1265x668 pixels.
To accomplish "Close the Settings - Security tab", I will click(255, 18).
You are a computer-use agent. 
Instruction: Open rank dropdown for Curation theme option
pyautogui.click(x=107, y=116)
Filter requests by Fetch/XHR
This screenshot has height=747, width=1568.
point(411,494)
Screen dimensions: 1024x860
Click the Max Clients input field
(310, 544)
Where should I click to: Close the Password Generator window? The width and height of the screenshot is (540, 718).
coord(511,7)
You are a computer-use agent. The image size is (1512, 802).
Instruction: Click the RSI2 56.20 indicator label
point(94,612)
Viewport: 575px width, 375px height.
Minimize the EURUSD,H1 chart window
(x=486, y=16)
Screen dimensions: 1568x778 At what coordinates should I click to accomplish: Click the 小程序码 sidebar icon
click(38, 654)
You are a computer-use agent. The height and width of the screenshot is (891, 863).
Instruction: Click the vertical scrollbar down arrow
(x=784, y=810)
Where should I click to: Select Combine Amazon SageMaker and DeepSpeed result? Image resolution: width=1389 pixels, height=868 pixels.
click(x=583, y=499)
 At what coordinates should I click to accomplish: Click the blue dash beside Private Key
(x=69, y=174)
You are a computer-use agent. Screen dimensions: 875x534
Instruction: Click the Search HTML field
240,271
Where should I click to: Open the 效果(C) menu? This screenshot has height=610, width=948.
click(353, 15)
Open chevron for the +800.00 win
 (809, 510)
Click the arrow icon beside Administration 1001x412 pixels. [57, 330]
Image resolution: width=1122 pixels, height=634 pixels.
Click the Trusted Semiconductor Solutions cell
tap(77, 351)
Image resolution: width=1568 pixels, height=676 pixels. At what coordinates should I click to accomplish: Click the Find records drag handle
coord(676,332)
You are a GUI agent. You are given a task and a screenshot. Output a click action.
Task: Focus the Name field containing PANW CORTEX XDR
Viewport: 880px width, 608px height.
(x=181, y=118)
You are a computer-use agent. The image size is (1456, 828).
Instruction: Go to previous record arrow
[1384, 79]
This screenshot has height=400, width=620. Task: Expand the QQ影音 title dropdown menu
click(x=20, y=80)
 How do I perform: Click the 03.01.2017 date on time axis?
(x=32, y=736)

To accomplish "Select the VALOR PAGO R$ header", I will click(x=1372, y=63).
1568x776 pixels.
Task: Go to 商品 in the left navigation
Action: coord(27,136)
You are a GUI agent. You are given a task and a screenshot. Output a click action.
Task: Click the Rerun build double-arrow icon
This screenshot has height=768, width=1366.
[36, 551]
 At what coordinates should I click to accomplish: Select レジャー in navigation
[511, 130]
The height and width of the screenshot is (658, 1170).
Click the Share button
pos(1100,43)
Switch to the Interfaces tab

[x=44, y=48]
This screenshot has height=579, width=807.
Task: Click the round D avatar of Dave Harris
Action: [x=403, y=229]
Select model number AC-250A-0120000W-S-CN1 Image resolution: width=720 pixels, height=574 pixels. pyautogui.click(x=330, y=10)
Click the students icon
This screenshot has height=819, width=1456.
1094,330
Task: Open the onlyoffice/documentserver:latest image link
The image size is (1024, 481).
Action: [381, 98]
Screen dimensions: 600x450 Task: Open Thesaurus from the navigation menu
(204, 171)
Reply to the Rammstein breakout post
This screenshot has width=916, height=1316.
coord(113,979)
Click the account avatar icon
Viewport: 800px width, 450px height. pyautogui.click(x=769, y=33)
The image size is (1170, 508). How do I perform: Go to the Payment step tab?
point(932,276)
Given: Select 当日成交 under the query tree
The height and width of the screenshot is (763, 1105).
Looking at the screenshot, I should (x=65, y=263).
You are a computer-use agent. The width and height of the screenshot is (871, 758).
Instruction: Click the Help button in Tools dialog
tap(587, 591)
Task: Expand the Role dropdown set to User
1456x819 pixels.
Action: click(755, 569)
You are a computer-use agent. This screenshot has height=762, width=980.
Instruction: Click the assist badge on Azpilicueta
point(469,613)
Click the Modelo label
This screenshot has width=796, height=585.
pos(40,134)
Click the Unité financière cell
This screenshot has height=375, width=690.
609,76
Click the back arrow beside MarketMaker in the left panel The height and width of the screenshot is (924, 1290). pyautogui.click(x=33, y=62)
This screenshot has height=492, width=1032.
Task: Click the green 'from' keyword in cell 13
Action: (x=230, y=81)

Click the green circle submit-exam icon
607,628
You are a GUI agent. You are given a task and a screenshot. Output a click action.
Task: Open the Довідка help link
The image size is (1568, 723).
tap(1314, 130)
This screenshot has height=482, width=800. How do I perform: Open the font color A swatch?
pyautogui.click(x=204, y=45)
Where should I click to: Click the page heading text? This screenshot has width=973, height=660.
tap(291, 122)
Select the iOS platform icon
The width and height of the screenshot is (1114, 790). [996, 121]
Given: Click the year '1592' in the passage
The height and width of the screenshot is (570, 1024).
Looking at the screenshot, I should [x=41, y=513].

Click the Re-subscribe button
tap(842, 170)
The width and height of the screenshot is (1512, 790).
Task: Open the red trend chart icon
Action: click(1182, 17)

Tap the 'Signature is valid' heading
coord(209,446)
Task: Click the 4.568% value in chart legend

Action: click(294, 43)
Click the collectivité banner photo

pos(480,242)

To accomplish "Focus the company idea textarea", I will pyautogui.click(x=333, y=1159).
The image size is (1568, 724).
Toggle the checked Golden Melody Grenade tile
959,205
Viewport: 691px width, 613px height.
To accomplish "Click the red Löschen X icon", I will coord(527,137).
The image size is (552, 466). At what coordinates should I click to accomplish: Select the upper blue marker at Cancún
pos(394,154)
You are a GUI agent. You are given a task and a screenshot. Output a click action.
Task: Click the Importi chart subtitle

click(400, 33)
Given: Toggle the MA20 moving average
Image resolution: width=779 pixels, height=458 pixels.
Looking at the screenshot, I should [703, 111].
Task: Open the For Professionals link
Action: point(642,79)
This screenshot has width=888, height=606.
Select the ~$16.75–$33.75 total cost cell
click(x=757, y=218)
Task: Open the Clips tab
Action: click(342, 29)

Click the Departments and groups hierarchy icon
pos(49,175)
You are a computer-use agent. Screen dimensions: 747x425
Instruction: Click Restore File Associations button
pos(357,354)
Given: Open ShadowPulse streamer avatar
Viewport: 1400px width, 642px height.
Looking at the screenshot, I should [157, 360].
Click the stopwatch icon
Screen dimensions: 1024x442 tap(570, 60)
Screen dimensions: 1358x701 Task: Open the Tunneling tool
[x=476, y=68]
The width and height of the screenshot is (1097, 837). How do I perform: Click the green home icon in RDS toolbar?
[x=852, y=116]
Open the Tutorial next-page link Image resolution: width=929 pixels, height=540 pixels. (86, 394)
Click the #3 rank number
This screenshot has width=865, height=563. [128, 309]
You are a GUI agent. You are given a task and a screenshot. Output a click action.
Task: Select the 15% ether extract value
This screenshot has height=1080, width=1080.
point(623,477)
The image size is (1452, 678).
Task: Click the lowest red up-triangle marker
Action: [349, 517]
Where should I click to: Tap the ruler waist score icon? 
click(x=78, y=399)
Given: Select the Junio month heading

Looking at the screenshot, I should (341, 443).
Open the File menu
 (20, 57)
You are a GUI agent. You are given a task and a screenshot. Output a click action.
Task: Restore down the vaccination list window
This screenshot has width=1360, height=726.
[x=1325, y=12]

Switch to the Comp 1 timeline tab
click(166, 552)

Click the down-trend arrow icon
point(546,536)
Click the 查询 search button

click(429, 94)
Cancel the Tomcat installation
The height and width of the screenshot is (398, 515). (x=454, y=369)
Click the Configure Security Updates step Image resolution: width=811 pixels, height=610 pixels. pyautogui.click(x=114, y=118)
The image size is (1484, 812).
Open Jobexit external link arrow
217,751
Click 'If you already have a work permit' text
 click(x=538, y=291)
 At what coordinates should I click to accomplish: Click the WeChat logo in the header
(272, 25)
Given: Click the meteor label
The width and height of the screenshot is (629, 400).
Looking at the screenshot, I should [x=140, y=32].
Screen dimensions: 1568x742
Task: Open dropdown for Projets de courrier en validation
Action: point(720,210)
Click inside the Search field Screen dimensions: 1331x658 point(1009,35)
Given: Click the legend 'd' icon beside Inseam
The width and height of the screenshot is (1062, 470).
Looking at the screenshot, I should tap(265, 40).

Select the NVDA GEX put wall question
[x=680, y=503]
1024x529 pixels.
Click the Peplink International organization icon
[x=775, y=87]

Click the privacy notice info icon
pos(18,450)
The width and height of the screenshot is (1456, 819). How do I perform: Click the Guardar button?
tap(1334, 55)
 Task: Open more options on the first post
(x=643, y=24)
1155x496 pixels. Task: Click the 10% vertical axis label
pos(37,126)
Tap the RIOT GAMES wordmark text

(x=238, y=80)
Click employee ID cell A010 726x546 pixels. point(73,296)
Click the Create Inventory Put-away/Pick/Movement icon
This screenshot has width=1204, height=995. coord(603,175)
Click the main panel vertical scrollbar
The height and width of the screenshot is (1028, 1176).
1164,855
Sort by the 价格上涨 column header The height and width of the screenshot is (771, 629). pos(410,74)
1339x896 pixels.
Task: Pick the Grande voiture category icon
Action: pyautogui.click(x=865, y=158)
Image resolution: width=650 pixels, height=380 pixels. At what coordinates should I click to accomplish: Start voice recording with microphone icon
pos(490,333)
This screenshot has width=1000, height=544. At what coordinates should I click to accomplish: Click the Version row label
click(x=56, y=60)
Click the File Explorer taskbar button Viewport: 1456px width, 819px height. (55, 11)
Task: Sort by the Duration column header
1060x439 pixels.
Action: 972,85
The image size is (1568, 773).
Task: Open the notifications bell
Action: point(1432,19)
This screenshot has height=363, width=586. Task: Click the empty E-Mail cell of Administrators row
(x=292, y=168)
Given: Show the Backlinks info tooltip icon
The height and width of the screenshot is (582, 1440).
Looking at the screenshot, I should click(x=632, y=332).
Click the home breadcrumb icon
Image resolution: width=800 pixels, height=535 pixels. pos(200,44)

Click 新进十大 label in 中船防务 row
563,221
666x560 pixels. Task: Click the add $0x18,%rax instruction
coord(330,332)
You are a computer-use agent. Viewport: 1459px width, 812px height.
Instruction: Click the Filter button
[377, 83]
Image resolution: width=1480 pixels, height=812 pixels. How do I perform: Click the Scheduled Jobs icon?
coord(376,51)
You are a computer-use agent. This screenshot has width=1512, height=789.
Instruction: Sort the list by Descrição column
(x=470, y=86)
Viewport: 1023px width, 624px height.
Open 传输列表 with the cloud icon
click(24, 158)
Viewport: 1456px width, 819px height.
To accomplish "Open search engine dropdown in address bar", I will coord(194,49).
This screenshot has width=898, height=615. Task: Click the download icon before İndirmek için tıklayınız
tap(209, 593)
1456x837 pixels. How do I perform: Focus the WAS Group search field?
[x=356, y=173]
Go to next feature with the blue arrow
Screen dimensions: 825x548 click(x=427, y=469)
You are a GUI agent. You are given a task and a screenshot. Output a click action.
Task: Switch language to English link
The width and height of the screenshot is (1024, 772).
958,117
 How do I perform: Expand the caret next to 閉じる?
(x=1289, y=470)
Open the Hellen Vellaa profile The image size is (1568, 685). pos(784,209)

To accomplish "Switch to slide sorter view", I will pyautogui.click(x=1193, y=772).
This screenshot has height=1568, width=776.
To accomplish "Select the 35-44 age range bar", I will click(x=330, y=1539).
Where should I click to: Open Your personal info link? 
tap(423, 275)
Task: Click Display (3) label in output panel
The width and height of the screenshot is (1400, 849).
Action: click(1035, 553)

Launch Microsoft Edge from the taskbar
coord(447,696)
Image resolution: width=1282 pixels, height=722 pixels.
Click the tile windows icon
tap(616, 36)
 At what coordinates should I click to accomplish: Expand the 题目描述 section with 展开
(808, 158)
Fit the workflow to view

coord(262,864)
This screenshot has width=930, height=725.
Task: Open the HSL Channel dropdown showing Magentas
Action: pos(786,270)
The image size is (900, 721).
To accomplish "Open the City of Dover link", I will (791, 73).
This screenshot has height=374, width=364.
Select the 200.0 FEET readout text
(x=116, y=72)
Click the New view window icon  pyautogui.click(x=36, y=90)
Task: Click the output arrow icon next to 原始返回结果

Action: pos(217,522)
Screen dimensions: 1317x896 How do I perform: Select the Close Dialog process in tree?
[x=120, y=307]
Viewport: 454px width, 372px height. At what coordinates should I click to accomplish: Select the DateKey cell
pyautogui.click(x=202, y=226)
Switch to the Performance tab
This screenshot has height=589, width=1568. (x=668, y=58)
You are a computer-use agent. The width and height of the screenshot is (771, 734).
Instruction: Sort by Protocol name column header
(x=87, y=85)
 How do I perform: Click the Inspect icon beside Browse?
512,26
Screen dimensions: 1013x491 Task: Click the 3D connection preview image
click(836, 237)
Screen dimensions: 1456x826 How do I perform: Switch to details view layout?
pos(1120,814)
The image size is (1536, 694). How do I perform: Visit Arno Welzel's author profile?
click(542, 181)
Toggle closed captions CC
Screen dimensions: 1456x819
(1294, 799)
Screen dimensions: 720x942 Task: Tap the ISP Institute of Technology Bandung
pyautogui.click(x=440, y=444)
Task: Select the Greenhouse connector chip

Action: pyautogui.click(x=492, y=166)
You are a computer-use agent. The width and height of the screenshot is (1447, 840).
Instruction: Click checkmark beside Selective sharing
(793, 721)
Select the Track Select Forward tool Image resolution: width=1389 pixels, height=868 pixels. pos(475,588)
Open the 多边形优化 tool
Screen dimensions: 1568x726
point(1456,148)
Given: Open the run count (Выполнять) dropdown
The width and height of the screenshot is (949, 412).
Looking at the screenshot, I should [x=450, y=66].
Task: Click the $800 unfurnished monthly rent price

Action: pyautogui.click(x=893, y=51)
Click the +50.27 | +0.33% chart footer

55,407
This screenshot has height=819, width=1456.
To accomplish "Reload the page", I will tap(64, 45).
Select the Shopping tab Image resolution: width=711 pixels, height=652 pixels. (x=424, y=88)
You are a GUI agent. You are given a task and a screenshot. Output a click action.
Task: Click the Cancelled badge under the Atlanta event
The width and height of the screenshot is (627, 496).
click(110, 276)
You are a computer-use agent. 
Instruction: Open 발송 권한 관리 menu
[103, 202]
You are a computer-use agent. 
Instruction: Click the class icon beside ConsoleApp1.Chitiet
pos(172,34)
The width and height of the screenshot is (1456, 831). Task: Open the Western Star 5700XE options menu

__WHAT THE TASK ASKS__
Please rewrite the part of the items that opens with the line containing "Switch to the Performance tab" and closes with the line containing "pos(1120,814)", putting "Protocol type" in place of "Protocol name" and leaving everything else unchanged.

__RESPONSE BELOW__
Switch to the Performance tab
This screenshot has height=589, width=1568. (x=668, y=58)
You are a computer-use agent. The width and height of the screenshot is (771, 734).
Instruction: Sort by Protocol type column header
(x=87, y=85)
 How do I perform: Click the Inspect icon beside Browse?
512,26
Screen dimensions: 1013x491 Task: Click the 3D connection preview image
click(836, 237)
Screen dimensions: 1456x826 How do I perform: Switch to details view layout?
pos(1120,814)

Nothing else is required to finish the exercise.